▸ **REQUIRED TASK**: Copy everything from the line containing "Task: Select the red 17 % decline label" down to the line containing "Action: (x=388, y=305)", renaming "year label" to "year caption" throughout and leaving every other part of those lines untouched.

▸ **SUPPLIED RECORDS**:
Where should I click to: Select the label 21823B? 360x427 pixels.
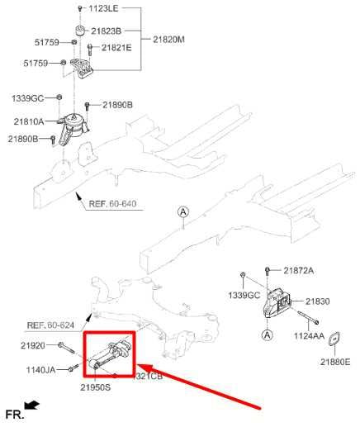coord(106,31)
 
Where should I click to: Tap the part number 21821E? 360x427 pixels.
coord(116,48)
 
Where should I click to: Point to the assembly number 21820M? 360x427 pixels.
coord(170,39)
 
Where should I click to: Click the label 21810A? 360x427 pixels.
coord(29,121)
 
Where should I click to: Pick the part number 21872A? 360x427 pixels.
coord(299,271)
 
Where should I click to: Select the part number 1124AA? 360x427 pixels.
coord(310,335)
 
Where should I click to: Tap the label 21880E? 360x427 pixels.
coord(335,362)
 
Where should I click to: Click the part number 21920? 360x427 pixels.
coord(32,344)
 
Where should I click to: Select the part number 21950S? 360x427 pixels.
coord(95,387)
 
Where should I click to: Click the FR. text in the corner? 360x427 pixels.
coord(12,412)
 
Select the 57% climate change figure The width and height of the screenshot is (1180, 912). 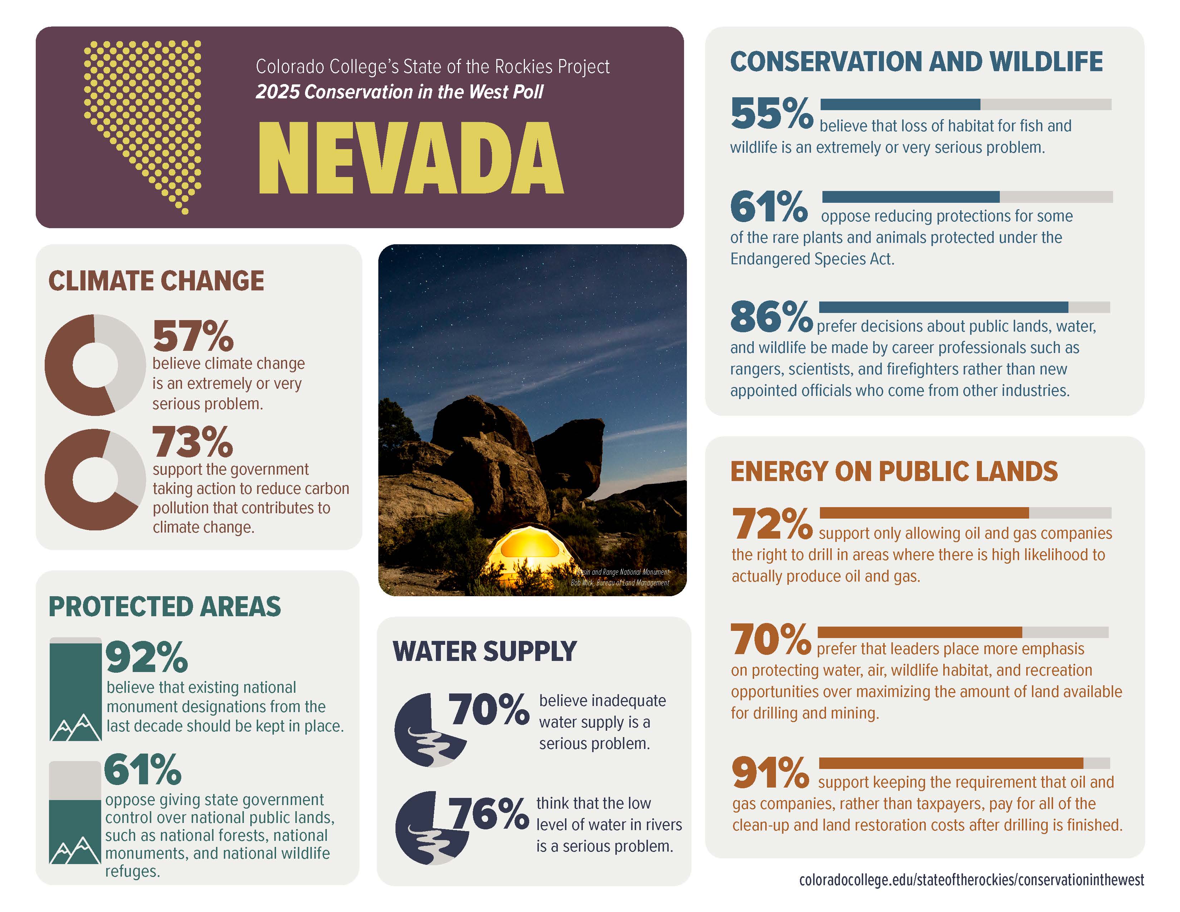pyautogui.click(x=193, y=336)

---

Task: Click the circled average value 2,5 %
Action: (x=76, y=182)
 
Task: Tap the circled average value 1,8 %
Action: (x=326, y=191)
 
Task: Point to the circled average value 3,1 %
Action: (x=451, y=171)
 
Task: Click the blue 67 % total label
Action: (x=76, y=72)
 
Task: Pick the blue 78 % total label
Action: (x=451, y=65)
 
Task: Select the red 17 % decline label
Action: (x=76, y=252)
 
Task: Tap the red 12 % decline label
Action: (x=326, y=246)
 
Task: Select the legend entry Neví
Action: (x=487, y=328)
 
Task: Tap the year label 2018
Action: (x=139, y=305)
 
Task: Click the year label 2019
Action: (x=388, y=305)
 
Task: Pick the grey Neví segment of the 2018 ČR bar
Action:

▸ **ANSWER IN FULL**:
Task: Select the red 17 % decline label
Action: (x=76, y=252)
 
Task: Tap the red 12 % decline label
Action: (x=326, y=246)
 
Task: Select the legend entry Neví
Action: (x=487, y=328)
 
Task: Tap the year caption 2018
Action: (x=139, y=305)
 
Task: Click the year caption 2019
Action: (x=388, y=305)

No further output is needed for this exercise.